_Source passage:_
Project reference: 2211

Space is a harsh environment; however, it is not totally void. In the solar system, space is filled with charged particles continuously expelled from the Sun corona. This flow is the so-called “solar wind”. Our goal is to deepen the understanding of the mechanisms at play in the interaction between such solar wind and the planets of the solar system.

Our group addresses the study of this interaction via three-dimensional, full-kinetic plasma simulations. To put it in a nutshell, our simulation code solves the Maxwell equations for the electromagnetic fields coupled with the equation of motion for the solar wind particles (forming a so called “collisionless plasma”). Such nonlinear coupling is at the origin of the complex and intricate behavior governing such systems. Eventually, we aim at comparing the results of our simulations with spacecraft observations around planets of the solar system. Our work therefore directly supports solar system exploration and in situ observations performed by several space missions from ESA (European Space Agency) and JAXA (Japanese Space Agency) such as the exploratory planetary missions Rosetta, BepiColombo, Juice.

With our HPC numerical simulations, typical running on Tier-1 and Tier-0 computing centers, we can model Sun-Planet interaction but at the cost of producing large dataset of physical quantities around the planet (including electric and magnetic fields, particles trajectories etc). These outputs need careful and efficient post-processing. Such post-processing based on HPDA approach is the goal of this student research project.

This HPDA project focuses on increasing the efficiency and reliability of our post-processing techniques. Given the raw simulation outputs, the tasks for this project concern the computation of (1) velocity distribution function for particles, (2) particle currents and fluxes onto the planet surface, (3) global 3D shape of the planetary magnetic field. The accomplishment of this tasks will enable a much more efficient analysis of the simulation, and thus a much higher scientific impact. To conclude, the goal of this project is to build – from a given set of simulations output – efficient and scientifically rigorous post-processing routines that would eventually run in parallel on the computer center where the HPC simulations are performed.

Outline of the post-processing pipeline at the basis of this project. From left to right:
(left panel) we obtain the raw simulation data from our code, stored at the HPC center,
(Middle panel) these data are first processed at the HPC center to visualize them and understand the overall dynamics in the simulation. In the middle panel, we show a 2D cut of the electron current around the planet, the solar wind is flowing from left to right and the planet is shown by a gray solid sphere in the center of the box,
(Right panel) in a second, more refined, post-processing level we address in detail a specific physical process of interest, as an example in the right panel we show a comparison between electron energy distribution functions both from the simulation (upper panel) and from the Mariner10 spacecraft in-situ data at Mercury (bottom panel).

Project Mentor: Pierre Henri

Project Co-mentor: Federico Lavorenti

Site Co-ordinator: Karim Hasnaoui

Learning Outcomes:
Development of HPDA skills for scientific research. Get to know the HPC methods used for numerical modeling of space science phenomena and contribute to the interpretation of spacecraft observations.

Student Prerequisites (compulsory):
Background in physics, especially fluid-mechanics and electromagnetism. Coding experience with common scientific computing language (C/C++ and/or Fortran). Familiar with Linux environment.

_Extracted entries:_
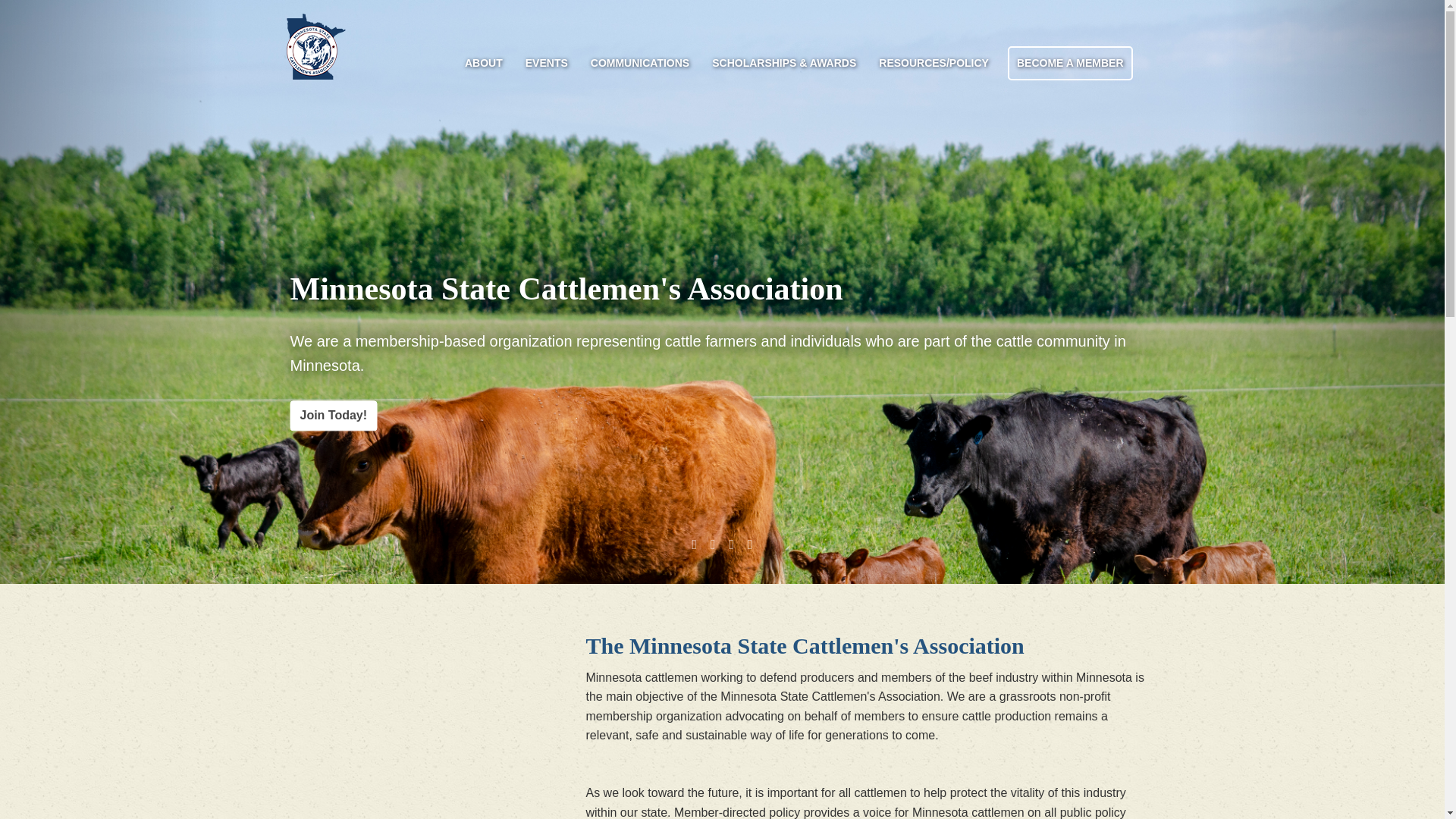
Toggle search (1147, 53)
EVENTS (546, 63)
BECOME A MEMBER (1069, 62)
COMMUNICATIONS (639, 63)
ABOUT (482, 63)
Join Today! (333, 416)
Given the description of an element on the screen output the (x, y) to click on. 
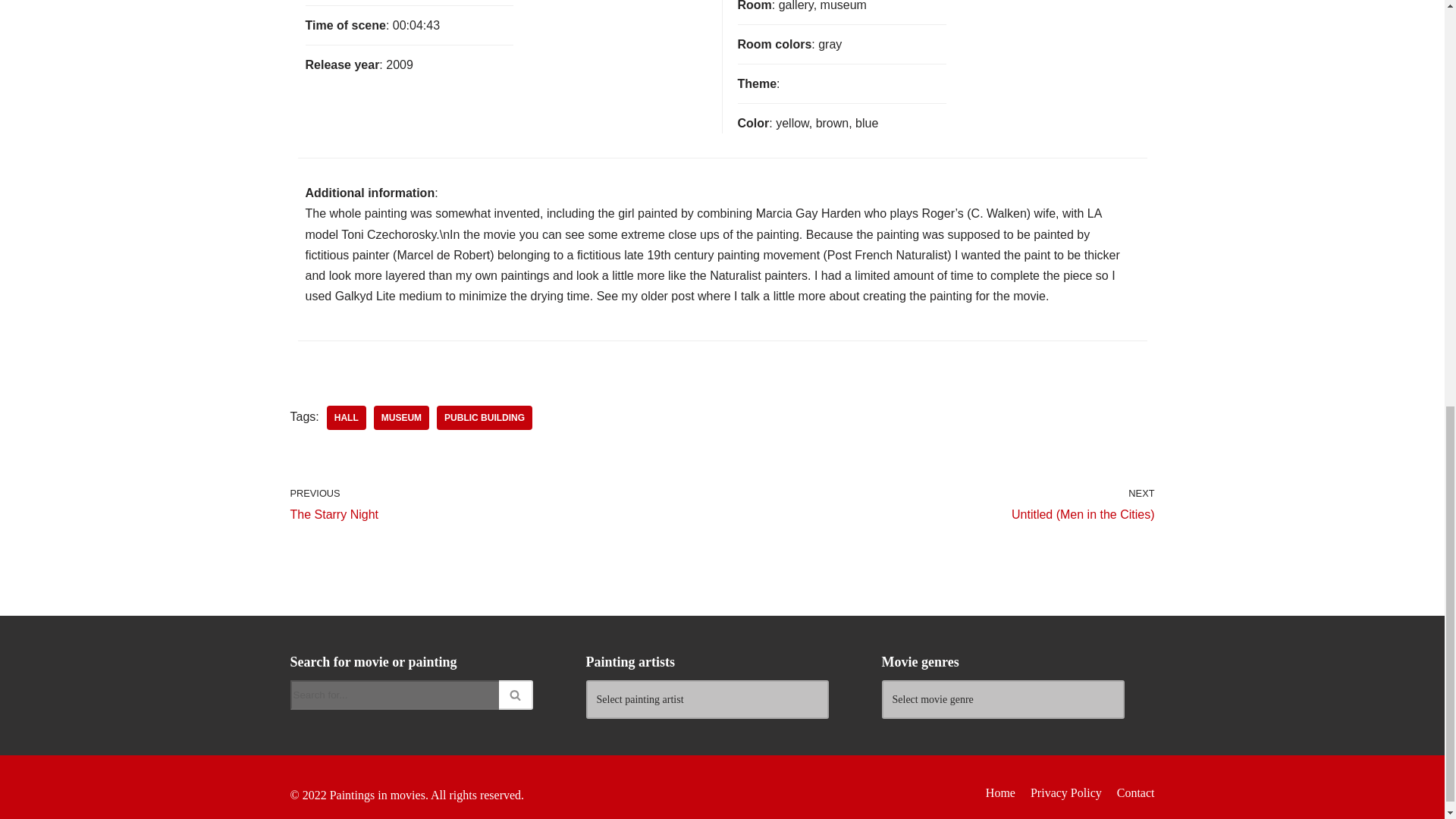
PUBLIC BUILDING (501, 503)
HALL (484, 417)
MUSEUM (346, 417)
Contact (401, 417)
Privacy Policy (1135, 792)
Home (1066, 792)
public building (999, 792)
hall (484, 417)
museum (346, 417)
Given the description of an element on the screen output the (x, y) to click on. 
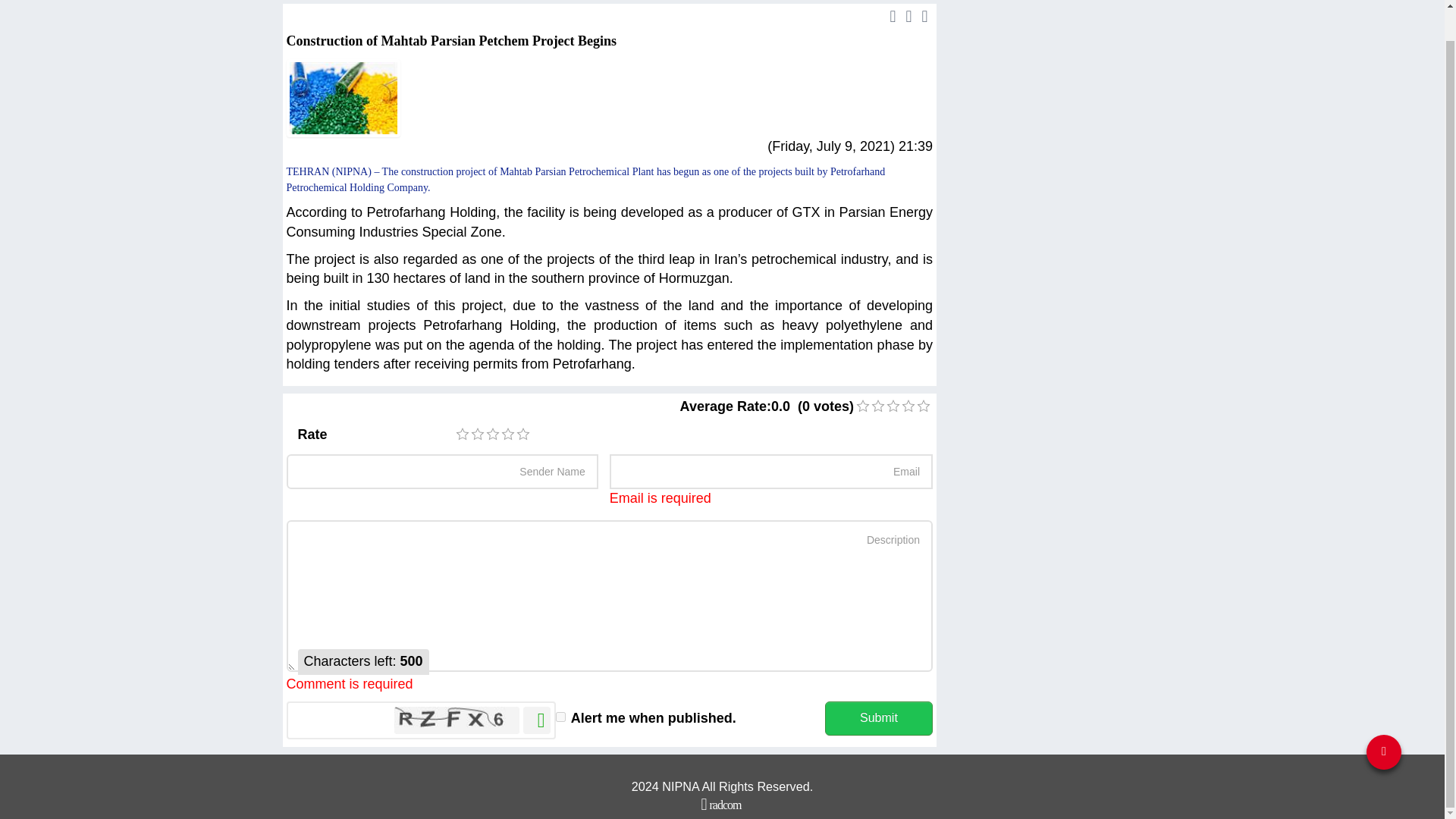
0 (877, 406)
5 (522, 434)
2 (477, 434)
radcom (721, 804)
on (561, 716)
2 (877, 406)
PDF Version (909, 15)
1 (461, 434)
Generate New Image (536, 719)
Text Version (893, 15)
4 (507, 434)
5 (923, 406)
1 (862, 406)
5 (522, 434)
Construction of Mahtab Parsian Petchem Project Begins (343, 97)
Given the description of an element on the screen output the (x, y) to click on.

--

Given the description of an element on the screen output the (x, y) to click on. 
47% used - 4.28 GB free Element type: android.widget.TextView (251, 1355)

...

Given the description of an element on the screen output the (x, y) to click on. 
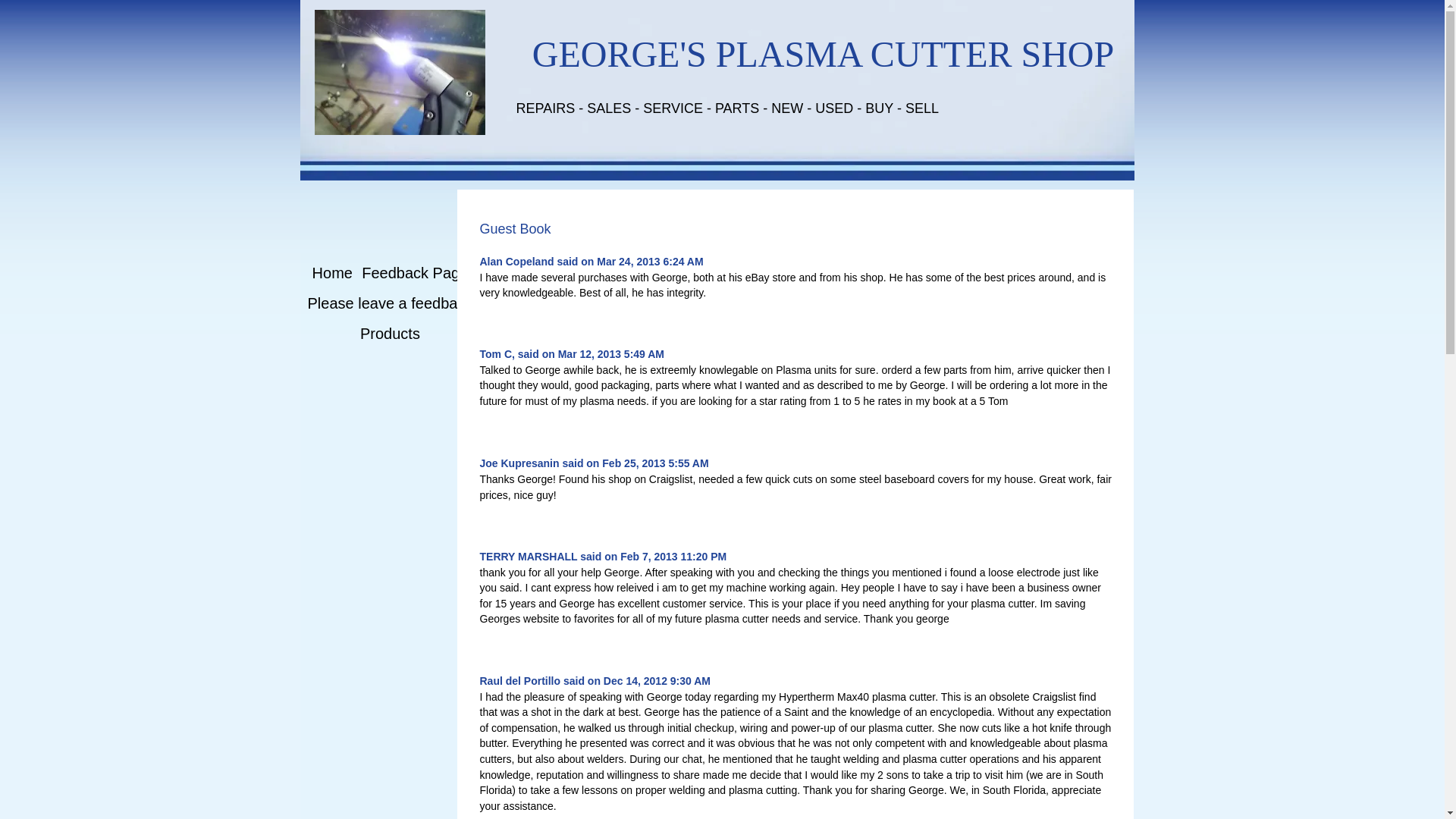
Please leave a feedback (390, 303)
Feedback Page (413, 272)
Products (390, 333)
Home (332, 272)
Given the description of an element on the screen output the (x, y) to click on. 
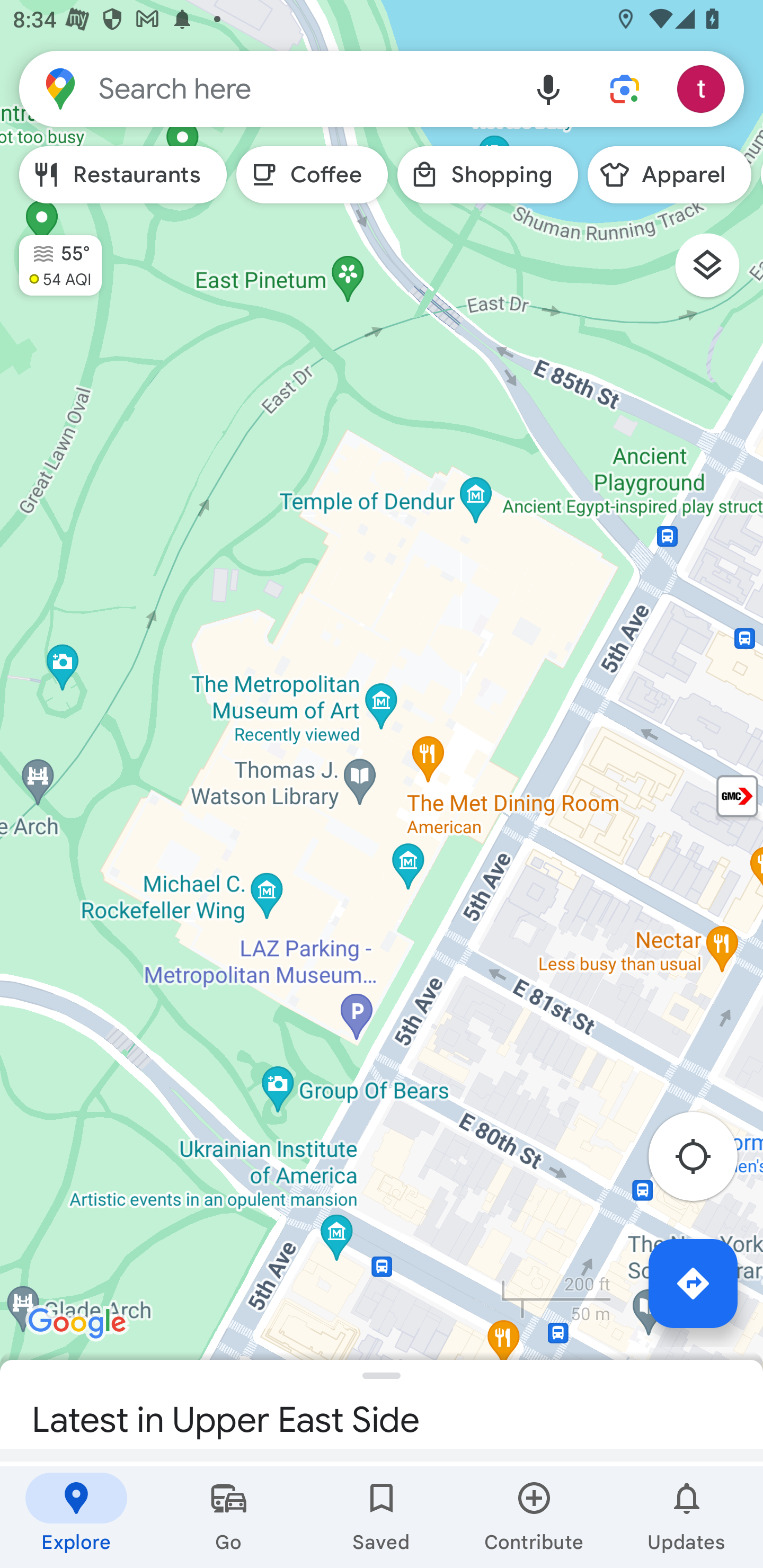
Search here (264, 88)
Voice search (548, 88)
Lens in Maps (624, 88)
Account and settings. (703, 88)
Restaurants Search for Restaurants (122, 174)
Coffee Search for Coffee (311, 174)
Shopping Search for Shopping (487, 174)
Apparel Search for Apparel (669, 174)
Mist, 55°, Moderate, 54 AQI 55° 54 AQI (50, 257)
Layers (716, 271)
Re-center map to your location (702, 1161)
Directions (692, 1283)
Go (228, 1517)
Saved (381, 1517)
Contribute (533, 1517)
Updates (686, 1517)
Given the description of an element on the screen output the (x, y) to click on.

_What to work on:_
Reproduce the part of the project description that begins at the words "With our HPC" and stops after "student research project.". The records that come after the text are independent material with no connection to it.

_Answer to the task:_
With our HPC numerical simulations, typical running on Tier-1 and Tier-0 computing centers, we can model Sun-Planet interaction but at the cost of producing large dataset of physical quantities around the planet (including electric and magnetic fields, particles trajectories etc). These outputs need careful and efficient post-processing. Such post-processing based on HPDA approach is the goal of this student research project.